Monday, July 10, 2006

The Blessed Island

I—a tiny speck of a boat carried on roiling, darkening waves, held up solely by surface tension. Desperate for an island, some kind of rock outcropping unmoved by the sea.

That’s why I never pass a church without a second look.

In a sense, having grown up in a minister’s family, I was bred that way. Everything—our faith life and our social life—revolved around whichever church my dad was pastoring that year. (We moved frequently; dad was restless.)

I’ve been doing this since I can remember. For me, churches represent the same thing they did to an accused criminal under pursuit in the middle ages—a refuge. I’ve always felt more comfortable in a church than anywhere else except for my own home. Church is my second home, it seems. These are some of my favorites:

San Francisco’s Grace Cathedral seems to float atop Nob Hill, looking down on a city oblivious to its benevolent gaze.

At Mass in the Basilique Notre-Dame de Montréal’s chapel, I feel like an anchorite in a cell whose outer walls are lashed with wind and rain as people outside ignore the storm and go about their business.

In a nameless, abandoned country church in Jamesport, Missouri, I can almost sense traces of the worshippers that once filled the pews, nodded assent, stifled yawns, worried about crops and rain and the elections and the baby’s cough.

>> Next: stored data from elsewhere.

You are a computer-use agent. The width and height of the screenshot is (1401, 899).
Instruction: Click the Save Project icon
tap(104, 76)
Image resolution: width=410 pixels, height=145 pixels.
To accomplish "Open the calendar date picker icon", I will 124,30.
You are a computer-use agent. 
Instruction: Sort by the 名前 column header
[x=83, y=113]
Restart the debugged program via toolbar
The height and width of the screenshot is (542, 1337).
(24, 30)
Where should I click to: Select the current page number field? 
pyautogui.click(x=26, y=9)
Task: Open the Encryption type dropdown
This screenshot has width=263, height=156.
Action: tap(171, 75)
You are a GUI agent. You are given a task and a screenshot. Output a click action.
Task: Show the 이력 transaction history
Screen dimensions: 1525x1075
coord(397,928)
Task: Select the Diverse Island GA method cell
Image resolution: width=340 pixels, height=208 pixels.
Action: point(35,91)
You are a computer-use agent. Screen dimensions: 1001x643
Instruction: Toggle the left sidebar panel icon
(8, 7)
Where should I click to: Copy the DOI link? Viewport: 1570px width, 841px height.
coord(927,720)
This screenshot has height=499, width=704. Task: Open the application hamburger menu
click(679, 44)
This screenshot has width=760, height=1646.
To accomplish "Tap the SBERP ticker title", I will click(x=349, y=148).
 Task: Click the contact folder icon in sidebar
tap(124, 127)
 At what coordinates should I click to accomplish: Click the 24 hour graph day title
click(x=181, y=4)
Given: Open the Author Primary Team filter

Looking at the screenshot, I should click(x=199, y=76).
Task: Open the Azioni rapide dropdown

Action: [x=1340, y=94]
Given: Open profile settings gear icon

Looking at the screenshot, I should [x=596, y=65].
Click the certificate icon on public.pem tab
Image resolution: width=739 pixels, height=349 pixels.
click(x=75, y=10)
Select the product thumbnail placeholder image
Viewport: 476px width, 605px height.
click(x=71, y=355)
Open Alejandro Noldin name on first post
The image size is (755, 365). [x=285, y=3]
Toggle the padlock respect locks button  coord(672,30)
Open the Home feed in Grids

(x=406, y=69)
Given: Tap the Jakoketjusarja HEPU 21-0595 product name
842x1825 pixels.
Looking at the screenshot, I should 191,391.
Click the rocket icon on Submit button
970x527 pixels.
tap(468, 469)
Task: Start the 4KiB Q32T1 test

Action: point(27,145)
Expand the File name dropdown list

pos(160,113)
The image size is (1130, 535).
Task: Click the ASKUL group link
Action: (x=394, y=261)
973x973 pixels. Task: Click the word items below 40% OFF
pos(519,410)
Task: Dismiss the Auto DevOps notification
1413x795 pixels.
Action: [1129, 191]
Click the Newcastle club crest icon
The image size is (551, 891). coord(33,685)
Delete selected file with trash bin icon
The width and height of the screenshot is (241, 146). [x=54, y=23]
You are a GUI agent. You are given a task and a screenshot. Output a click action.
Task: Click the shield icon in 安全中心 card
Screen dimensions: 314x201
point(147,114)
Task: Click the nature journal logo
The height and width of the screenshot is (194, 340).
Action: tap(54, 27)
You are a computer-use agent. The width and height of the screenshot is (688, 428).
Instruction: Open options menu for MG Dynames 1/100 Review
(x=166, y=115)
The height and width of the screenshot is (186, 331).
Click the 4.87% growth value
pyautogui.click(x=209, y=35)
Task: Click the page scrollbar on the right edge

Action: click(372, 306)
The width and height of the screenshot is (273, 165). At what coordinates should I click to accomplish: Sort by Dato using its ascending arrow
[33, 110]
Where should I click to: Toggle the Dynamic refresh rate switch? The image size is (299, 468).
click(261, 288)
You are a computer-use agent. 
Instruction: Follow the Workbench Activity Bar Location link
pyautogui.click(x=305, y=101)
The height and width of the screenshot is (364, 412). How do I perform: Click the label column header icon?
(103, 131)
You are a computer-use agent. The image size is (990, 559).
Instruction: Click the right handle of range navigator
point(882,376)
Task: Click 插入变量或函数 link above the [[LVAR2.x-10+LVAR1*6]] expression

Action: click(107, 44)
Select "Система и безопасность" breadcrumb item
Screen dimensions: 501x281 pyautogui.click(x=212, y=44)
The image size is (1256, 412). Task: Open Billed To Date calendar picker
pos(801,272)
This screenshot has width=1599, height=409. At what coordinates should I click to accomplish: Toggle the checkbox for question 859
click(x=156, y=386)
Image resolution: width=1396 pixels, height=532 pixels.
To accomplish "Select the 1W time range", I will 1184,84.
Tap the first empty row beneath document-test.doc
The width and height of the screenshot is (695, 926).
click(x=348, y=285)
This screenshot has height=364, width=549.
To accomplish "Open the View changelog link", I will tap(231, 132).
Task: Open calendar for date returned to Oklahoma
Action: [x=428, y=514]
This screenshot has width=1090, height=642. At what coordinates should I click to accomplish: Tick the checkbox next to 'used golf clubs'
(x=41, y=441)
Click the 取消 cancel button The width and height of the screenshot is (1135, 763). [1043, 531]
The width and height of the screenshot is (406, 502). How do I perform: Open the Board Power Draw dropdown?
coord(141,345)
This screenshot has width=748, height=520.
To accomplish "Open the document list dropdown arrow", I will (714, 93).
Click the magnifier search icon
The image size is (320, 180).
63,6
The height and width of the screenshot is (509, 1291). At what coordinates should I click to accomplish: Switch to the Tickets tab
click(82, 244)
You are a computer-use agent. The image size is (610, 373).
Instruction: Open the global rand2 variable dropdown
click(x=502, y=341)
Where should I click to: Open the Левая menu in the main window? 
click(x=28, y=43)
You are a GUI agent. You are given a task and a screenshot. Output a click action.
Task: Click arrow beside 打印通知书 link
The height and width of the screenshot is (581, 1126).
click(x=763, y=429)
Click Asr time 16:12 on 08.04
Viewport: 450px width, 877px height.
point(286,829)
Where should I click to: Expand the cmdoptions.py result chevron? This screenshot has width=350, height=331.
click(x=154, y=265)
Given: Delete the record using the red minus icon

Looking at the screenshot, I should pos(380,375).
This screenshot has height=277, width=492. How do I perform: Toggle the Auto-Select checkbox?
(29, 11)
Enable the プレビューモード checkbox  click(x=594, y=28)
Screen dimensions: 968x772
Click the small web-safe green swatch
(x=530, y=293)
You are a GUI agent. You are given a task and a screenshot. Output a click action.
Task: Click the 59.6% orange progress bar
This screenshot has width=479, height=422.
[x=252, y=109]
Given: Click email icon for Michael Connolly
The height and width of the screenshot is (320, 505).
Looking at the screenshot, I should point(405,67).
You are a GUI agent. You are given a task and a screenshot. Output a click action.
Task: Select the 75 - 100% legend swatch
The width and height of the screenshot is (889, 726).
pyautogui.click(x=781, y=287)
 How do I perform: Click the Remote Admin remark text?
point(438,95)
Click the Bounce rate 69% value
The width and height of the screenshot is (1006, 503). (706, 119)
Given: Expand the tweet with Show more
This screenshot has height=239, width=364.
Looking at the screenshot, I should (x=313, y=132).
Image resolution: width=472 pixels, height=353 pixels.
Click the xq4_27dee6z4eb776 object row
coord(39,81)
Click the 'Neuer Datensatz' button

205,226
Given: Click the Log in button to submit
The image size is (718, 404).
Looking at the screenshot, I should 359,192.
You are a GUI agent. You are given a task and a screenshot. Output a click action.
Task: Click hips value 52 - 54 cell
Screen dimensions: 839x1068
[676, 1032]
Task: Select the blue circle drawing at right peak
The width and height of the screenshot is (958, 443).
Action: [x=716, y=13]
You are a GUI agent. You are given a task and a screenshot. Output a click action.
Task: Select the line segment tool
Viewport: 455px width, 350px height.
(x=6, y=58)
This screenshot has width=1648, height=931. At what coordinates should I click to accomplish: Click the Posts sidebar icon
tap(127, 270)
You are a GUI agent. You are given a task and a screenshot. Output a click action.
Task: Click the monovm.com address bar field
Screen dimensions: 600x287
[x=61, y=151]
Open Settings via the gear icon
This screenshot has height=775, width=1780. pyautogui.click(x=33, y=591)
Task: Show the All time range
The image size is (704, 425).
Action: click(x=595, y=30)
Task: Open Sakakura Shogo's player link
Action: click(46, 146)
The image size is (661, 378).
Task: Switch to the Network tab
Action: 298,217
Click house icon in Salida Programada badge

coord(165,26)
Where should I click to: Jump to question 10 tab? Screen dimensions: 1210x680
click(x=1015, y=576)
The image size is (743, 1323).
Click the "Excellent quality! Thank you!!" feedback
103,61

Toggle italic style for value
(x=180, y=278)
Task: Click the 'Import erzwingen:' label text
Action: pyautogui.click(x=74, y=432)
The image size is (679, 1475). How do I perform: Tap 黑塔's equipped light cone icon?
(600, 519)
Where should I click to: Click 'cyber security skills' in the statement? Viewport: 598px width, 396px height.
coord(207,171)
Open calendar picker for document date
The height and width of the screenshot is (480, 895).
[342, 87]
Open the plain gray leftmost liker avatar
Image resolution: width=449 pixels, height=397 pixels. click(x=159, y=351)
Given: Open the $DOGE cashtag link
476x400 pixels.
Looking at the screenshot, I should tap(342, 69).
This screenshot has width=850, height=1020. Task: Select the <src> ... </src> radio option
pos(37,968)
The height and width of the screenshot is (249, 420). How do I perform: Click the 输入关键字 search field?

Walking into St. Patrick Cathedral in Manhattan, I feel like I’ve gone to sleep on a train leaving Penn Station and woken up in country heaven.

St. Joseph Melkite Greek Catholic Church stands quiet and alone in the heart of a Dominican neighborhood in Lawrence, Massachusetts, its golden domes reflecting alien light on the bodegas and Latino bakeries. Entering, the incense, icons, and strange language take me into a world of the spirit, where time has no meaning and Jesus is ever beside me and within me.

In Paris, Sacré-Coeur de Montmartre extends its arms to a teeming mass of thieves and moneychangers in the square below while I buy artists’ wares in the parabolic shadow of the cathedral.

Thick stone walls envelope me, shutting out light and the sound of passing cars speeding by a few yards away, in the chapel of the Society of St. John the Evangelist in Cambridge, Massachusetts.

When I enter a church—any church—I leave the noise and confusion of commerce, of obligations, of self-doubt, and step onto a blessed island set in an onrushing sea.